Exercise requirements
Can you write out all of the data below word for word, leaving the pictures out?

(Element lookup data)
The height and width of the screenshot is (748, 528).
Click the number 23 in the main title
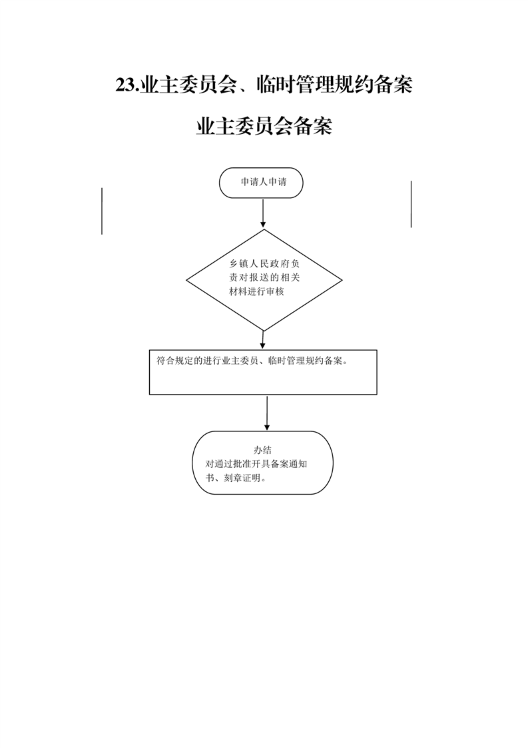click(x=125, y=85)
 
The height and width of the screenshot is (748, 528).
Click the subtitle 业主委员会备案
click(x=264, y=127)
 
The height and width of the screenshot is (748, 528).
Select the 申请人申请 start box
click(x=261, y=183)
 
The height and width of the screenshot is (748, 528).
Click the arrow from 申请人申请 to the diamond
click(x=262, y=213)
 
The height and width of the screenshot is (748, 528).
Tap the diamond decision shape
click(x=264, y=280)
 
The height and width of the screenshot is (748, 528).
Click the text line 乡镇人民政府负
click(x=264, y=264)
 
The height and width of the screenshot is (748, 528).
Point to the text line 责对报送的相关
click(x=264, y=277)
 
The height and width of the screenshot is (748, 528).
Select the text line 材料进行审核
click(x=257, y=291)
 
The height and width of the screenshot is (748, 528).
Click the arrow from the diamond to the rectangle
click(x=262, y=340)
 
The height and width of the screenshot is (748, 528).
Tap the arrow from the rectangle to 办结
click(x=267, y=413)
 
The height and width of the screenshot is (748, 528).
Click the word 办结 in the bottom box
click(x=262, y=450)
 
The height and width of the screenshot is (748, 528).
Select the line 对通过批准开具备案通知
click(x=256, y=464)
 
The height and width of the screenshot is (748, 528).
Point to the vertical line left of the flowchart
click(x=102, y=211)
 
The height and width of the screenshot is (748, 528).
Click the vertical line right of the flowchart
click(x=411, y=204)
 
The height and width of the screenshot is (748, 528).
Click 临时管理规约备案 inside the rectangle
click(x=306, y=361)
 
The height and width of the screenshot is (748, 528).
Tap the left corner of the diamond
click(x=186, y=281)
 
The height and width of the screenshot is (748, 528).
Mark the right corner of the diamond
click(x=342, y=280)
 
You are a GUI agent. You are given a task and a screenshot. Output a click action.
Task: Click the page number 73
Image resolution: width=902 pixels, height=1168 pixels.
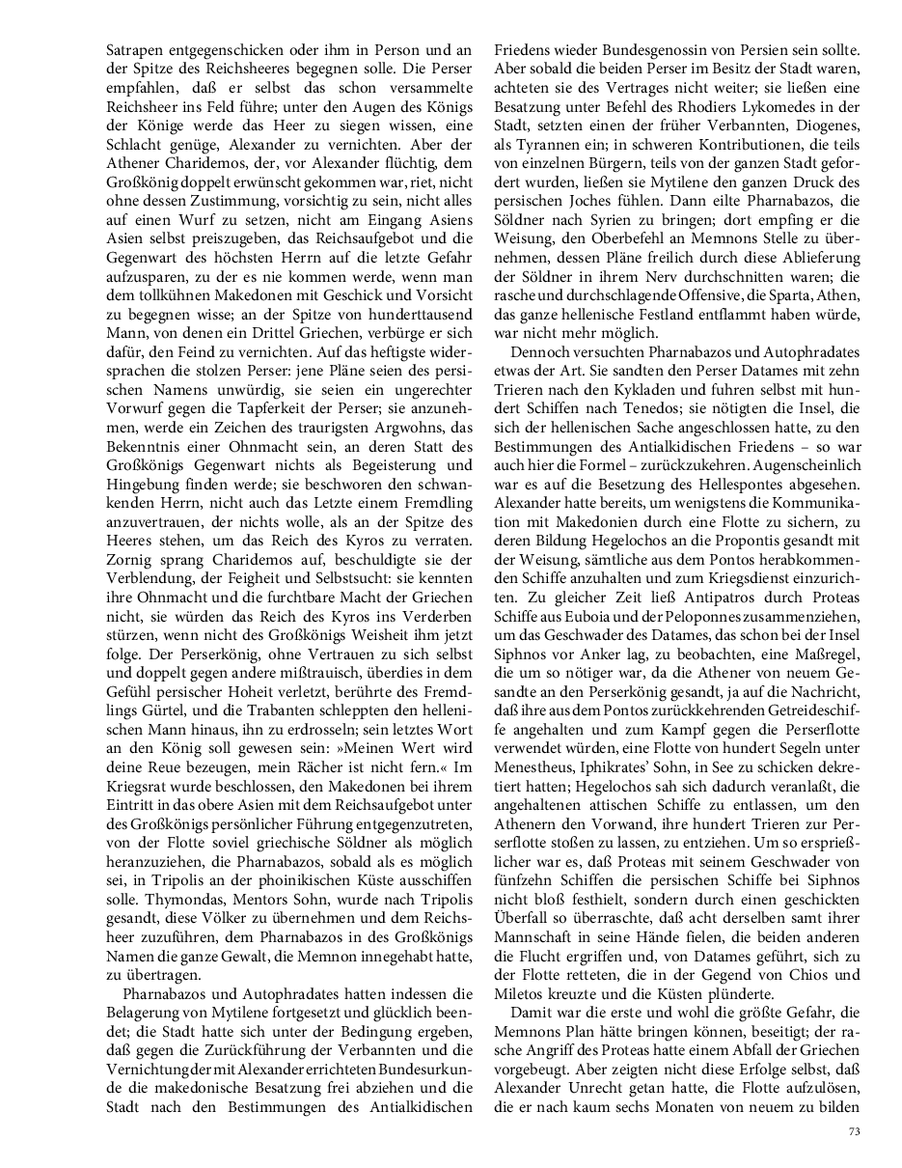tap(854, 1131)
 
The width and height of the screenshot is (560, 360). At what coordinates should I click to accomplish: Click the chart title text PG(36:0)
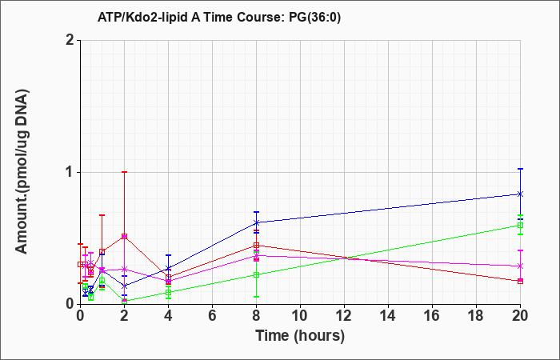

Task response
The height and width of the screenshot is (748, 528).
Click the number 23 in the main title
click(x=125, y=85)
 
The height and width of the screenshot is (748, 528).
Click the subtitle 业主委员会备案
click(x=264, y=127)
 
The height and width of the screenshot is (748, 528).
Select the 申请人申请 start box
click(x=261, y=183)
 
The height and width of the screenshot is (748, 528).
Click the arrow from 申请人申请 to the diamond
click(x=262, y=213)
 
The height and width of the screenshot is (748, 528).
Tap the diamond decision shape
click(x=264, y=280)
 
The height and width of the screenshot is (748, 528).
Click the text line 乡镇人民政府负
click(x=264, y=264)
 
The height and width of the screenshot is (748, 528).
Point to the text line 责对报送的相关
click(x=264, y=277)
 
The height and width of the screenshot is (748, 528).
Select the text line 材料进行审核
click(x=257, y=291)
 
The height and width of the screenshot is (748, 528).
Click the arrow from the diamond to the rectangle
click(x=262, y=340)
 
The height and width of the screenshot is (748, 528).
Tap the arrow from the rectangle to 办结
click(x=267, y=413)
 
The height and width of the screenshot is (748, 528).
Click the word 办结 in the bottom box
click(x=262, y=450)
 
The height and width of the screenshot is (748, 528).
Select the line 对通过批准开具备案通知
click(x=256, y=464)
 
The height and width of the screenshot is (748, 528).
Point to the vertical line left of the flowchart
click(x=102, y=211)
 
The height and width of the screenshot is (748, 528).
Click the vertical line right of the flowchart
click(x=411, y=204)
 
The height and width of the screenshot is (748, 528).
Click 临时管理规约备案 inside the rectangle
click(x=306, y=361)
 
The height and width of the screenshot is (748, 528).
Tap the left corner of the diamond
click(x=186, y=281)
 
The height and width of the screenshot is (748, 528).
Mark the right corner of the diamond
click(x=342, y=280)
 
You are a GUI agent. You are given a task and a screenshot. Output a click action.
Task: Click the page number 73
Image resolution: width=902 pixels, height=1168 pixels.
tap(854, 1131)
 
The width and height of the screenshot is (560, 360). At what coordinates should I click to accomplish: Click the chart title text PG(36:0)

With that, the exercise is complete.